The US Supreme Court declined on Monday to take up a case testing whether a century-long ban on political contributions to candidates from corporations violates corporations’ freedom of speech.
The action came without comment by the justices.
At issue in the case was a section of federal election law that permits contributions of up to $2,500 from individuals, partnerships, and limited liability companies. But campaign-finance laws ban the same amount when coming from a corporate treasury.
The ban on corporate contributions to candidates has been in effect since 1907.
In the Citizens United case, the Supreme Court ruled that corporations are entitled under the First Amendment to spend unlimited corporate money when making independent political expenditures during election season. The justices struck down a ban on such expenditures, saying that corporations enjoy free-speech rights just as individuals do.
Critics say the ruling opened the floodgates to independent expenditures by advocacy groups organized as corporations, drowning federal elections in massive amounts of corporate money that has funded a blitz of independent political advertisements.
In Danielczyk v. US, lawyers had sought to extend the Citizens United decision to lift a ban on corporate contributions to candidates.
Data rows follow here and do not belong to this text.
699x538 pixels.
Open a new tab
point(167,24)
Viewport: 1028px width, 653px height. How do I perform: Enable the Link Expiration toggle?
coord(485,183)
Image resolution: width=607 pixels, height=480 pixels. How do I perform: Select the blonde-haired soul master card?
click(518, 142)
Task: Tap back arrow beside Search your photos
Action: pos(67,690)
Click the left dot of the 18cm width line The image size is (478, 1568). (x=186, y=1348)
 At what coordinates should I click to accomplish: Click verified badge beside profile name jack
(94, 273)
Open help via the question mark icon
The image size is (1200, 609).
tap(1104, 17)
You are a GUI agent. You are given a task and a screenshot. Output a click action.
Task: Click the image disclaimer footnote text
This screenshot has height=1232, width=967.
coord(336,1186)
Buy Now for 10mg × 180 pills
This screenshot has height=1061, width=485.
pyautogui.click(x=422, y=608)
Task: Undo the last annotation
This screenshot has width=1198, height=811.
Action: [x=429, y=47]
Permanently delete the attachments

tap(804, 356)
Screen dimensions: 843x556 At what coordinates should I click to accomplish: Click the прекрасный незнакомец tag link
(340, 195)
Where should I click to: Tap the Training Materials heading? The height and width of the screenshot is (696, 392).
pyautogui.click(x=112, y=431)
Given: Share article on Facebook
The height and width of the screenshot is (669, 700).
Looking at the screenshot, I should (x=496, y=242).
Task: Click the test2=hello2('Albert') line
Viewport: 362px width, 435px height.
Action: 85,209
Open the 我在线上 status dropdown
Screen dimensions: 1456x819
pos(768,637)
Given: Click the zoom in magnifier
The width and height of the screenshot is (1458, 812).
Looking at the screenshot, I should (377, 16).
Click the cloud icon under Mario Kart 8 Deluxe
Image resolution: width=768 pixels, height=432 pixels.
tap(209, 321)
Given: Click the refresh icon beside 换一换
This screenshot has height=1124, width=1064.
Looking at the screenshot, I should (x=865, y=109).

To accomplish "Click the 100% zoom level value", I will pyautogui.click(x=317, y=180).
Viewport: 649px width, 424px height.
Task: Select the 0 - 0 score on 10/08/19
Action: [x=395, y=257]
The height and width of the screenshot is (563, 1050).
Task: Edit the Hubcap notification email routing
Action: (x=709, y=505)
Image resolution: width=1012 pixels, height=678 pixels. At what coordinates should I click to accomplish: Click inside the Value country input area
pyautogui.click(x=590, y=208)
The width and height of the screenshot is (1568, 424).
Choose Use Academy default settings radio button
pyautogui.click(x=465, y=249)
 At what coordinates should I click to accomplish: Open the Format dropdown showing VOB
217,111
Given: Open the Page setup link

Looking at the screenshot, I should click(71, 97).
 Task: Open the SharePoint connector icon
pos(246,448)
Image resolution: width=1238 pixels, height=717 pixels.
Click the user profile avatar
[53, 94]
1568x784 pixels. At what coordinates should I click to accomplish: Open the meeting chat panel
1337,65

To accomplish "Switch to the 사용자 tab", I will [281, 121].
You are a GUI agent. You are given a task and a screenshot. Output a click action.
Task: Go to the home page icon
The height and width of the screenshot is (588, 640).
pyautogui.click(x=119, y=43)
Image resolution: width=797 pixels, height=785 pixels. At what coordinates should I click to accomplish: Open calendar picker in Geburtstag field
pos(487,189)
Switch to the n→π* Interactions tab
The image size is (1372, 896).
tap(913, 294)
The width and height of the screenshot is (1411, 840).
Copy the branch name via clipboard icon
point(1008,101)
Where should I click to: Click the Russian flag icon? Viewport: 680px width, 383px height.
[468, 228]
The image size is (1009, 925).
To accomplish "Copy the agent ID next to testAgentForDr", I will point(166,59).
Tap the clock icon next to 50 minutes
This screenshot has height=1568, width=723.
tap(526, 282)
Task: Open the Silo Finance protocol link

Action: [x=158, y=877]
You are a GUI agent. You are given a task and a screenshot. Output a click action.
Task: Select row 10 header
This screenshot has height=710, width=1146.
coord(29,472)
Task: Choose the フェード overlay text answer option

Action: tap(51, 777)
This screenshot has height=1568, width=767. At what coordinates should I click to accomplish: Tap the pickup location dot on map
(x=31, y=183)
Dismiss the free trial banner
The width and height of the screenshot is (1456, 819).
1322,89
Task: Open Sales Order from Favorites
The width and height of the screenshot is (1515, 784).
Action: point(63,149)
The issue arose in a case filed against two corporate officers who allegedly sought to channel funds from their company to support Hillary Rodham Clinton during both her reelection campaign in the Senate and her unsuccessful run for the Democratic presidential nomination in 2008.
William Danielczyk and Eugene Biagi were officers of Galen Capital Group and Galen Capital Corp., both of Nevada. According to briefs in the case, the men hosted fundraisers for Mrs. Clinton in 2006 and 2007.
Mr. Danielczyk asked his employees to attend the fundraisers and assured them that they would be reimbursed for the amounts they contributed to the Clinton campaign, according to the indictment.
The indictment charges that the employees served as “straw donors” who were reimbursed $156,400 in corporation funds for their contributions to the Clinton campaign. The corporate officials listed the repayments to their employees as consulting fees. The repayments to the staff were slightly larger than the amount of the political contributions.
The Clinton campaign was unaware of the scheme, according to the government’s brief. Clinton campaign officials reported the funds as legitimate contributions.
After Danielczyk was charged in a seven-count indictment, his lawyer challenged one of the counts that accused him of knowingly contributing corporate money to a political campaign.
The lawyer argued that the ban on corporate contributions was unconstitutional in the wake of the high court’s decision in the Citizens United case.
A federal judge agreed, ruling that if a $2,500 contribution given by an individual was not a source of corruption, then a similar $2,500 contribution given by a corporation could also not be a source of corruption.
The Fourth Circuit Court of Appeals overturned the decision. The appeals court said that other, earlier campaign-finance precedents that were not overruled in the Citizens United case were still binding law that upholds the ban on corporate contributions.
The high court action – declining to take up the case –allows the Fourth Circuit decision to stand.
US Solicitor General Donald Verrilli urged the justices to reject the petition for review. “[T]he century-long ban on corporate-treasury contributions is a fundamental feature of campaign-finance regulation, and its approval by this Court should not be revisited,” Mr. Verrilli wrote in his brief.